APOSENTADOS E APOSENTADAS

Quintativa do NAF, dia 26/3, terá visita a exposições de artistas mulheres no Centro Cultural da Ufrgs

Na próxima quinta-feira, 26, será realizada a primeira Quintativa de 2026 do Núcleo de Aposentados, Aposentadas e Pensionistas do Sintrajufe/RS (NAF). A atividade será uma visita guiada a quatro exposições de artistas mulheres. “Agrito”, de Brunna Alexsandra, com curadoria Izis Abreu e Rosane Vargas (jornalista do Sintrajufe/RS); “Cardume”, de Alba Carvalho; “Palavrar”, de Elida Tessler; e “Ũ si ag kujej tu kykre kãgkra: fios que conectam a sabedoria ancestral na trilha da arte”, da artista visual kaingang Vera Kaninhka. As mostras, com entrada gratuita, estão em cartaz no Centro Cultural da Ufrgs (rua Eng. Luiz Englert, 333, Porto Alegre). O ponto de encontro será diretamente na entrada do prédio, no térreo, às 14h30min.

Sobre as exposições

A exposição “Agrito”, da artista visual, muralista e escritora Brunna Alexsandra, reúne retratos em grande formato, de figuras que sintetizam experiências e questões ligadas à representatividade, à identidade e ao pertencimento, com foco na mulher negra. O título “Agrito” nasce de um verbo criado pela própria artista. “Agritar”, em sua definição, ultrapassa a ideia de gritar. Trata-se de uma amplificação coletiva de vozes marginalizadas, entre elas as de mulheres negras, cujas trajetórias são atravessadas por desigualdades de gênero e raça no Brasil.

Um dos eixos centrais da exposição é a participação do público: visitantes poderão registrar suas respostas à pergunta “o que te faz agritar?” em um mural coletivo. A proposta é transformar a experiência individual em manifestação compartilhada, ampliando o sentido de “agritar”.

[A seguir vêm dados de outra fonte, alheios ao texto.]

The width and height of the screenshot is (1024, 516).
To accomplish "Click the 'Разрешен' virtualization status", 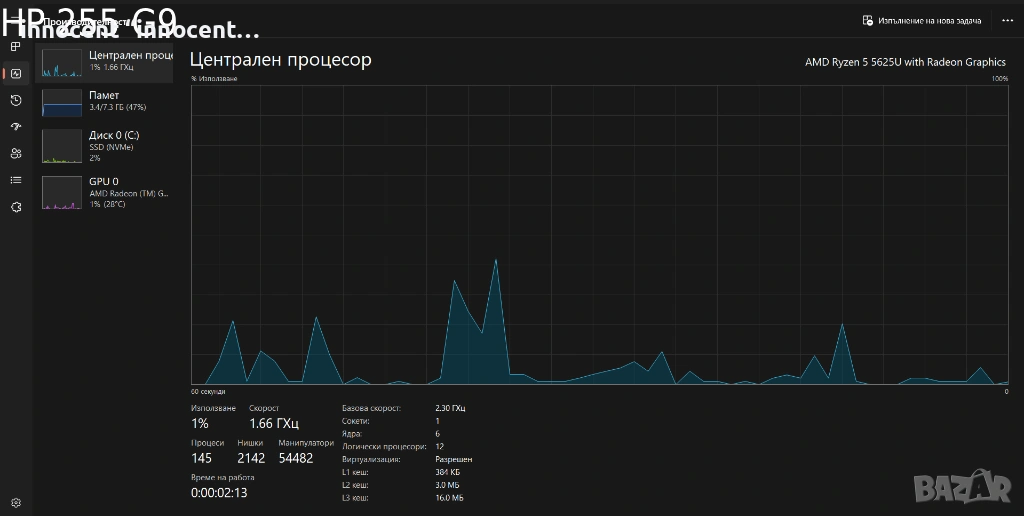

Integrando o projeto Grafite de Giz, a artista cuiabense Alba Carvalho traz seu “Cardume” para o painel de entrada do Centro Cultural da UFRGS. A obra é inspirada no siriri, dança típica da cultura pantaneira e ribeirinha da região centro-oeste do Brasil. “Me interesso pelo movimento coletivo que aproxima os corpos das mulheres da ideia de uma formação em ‘cardume’”, conta a artista.

“Palavrar” é uma instalação de Elida Tessler que se espalha pelos três andares do Centro Cultura. São pratos de porcelana com verbos no infinitivo retirados do livro “A arte no horizonte do provável”, de Haroldo de Campos. As peças estão distribuídas pelas paredes em arranjos dispersos, que remetem a constelações estelares.

Vera Kaninhka articula memória, território e ancestralidade, conectando saberes tradicionais de seu povo às linguagens da arte contemporânea. Por meio de grafismos, narrativas visuais e investigações sobre identidade indígena, ela constrói poéticas que reafirmam a presença kaingang no cenário artístico atual, valorizando a transmissão intergeracional de conhecimentos e a resistência cultural.

Logo após a visita às exposições, os e as visitantes poderão participar da oficina de arte “ELA: Homenagem com técnicas mistas”. A oficina propõe um diálogo entre o mês da mulher e as quatro exposições. A partir da mediação das mostras, o público é convidado a falar sobre memórias de mulheres importantes em suas trajetórias individuais e trabalhar essas memórias em diferentes técnicas e materiais para a criação de obras-homenagens.

Inscrições

Para participar da Quintativa, sindicalizados e sindicalizadas (aposentados, aposentadas e pensionistas) devem se inscrever até as 18h da quarta-feira, 25, pelo e-mail [email protected], pelo WhatsApp (51) 98012-6003 ou pelo telefone (51) 3235-1977, com Carla.

A recomendação é que os e as colegas usem calçados e roupas confortáveis, compatíveis com a temperatura.